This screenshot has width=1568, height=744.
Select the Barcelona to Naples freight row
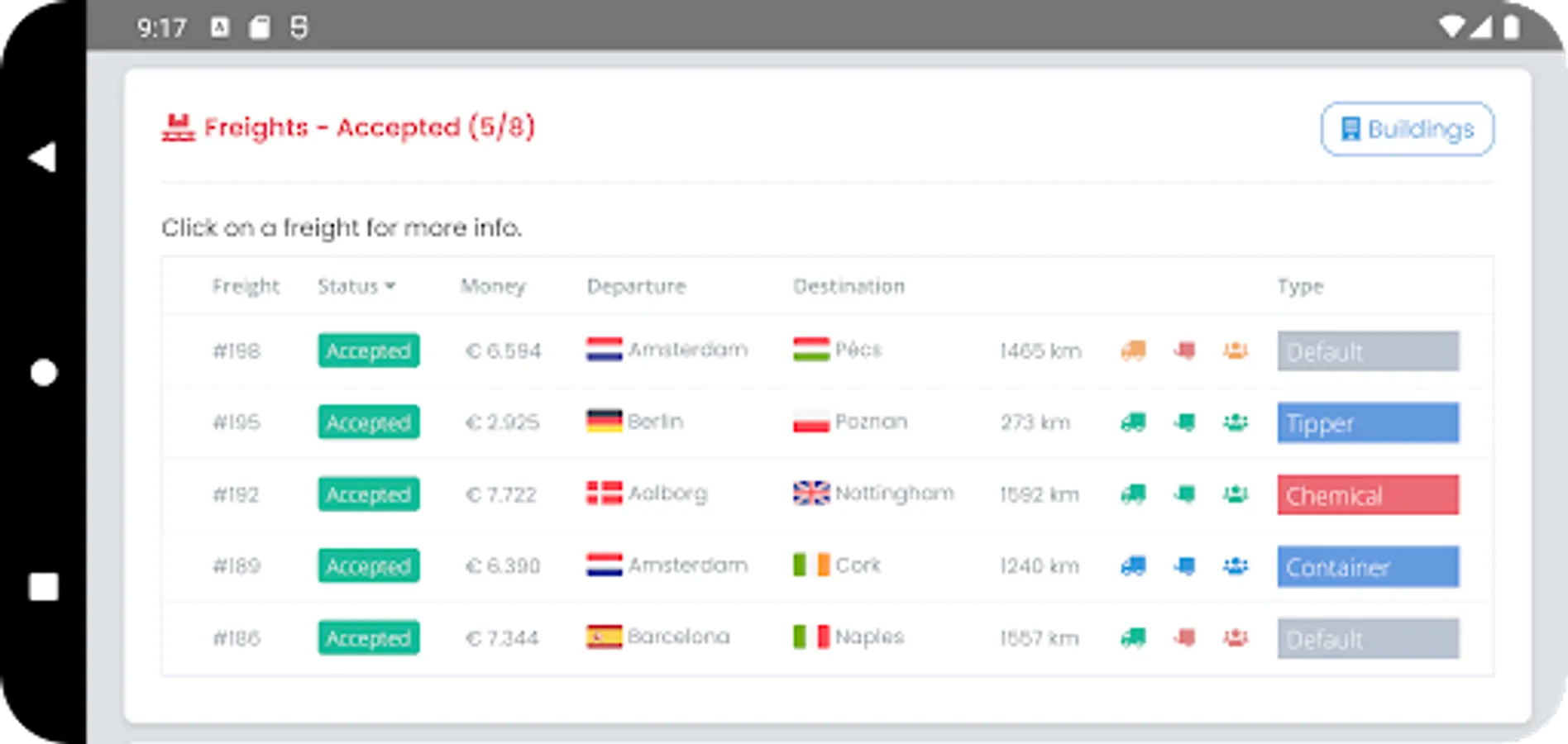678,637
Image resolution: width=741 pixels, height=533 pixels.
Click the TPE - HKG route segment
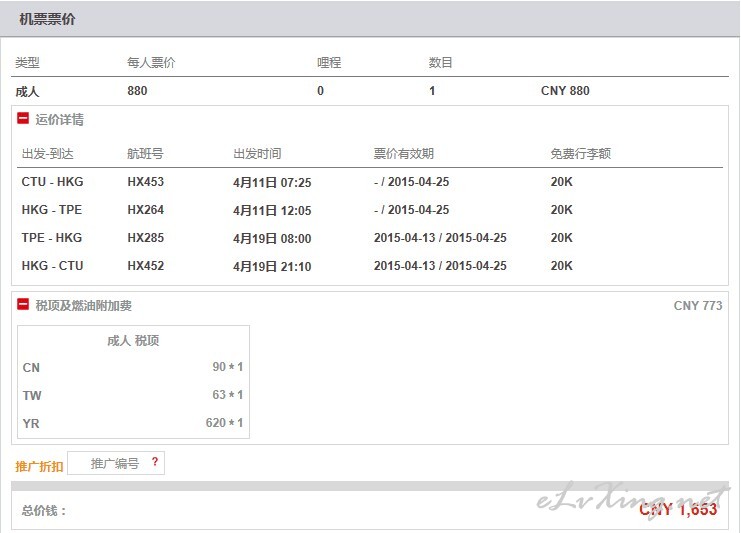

* * *

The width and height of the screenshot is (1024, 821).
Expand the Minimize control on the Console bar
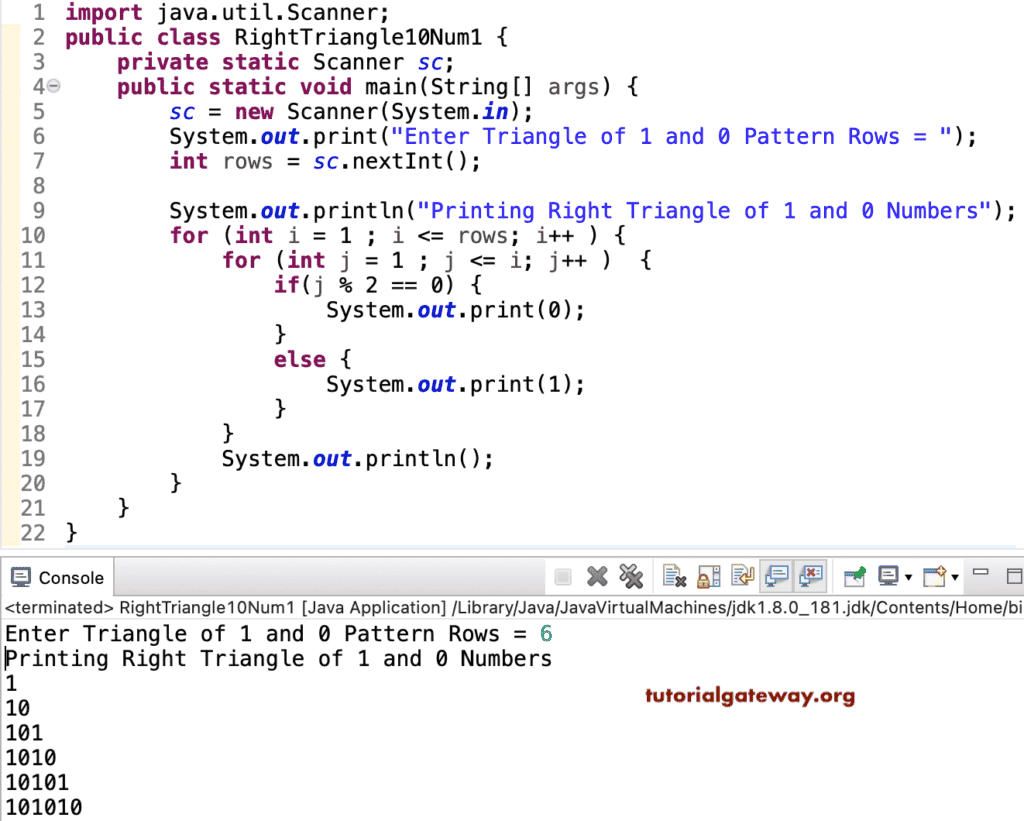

DO THIS
Extract every line of the entries above that contains the word "height", and list those lines in the order they appear.

TASK OUTPUT
This screenshot has width=1568, height=744.
Image resolution: width=741 pixels, height=533 pixels.
The width and height of the screenshot is (1024, 821).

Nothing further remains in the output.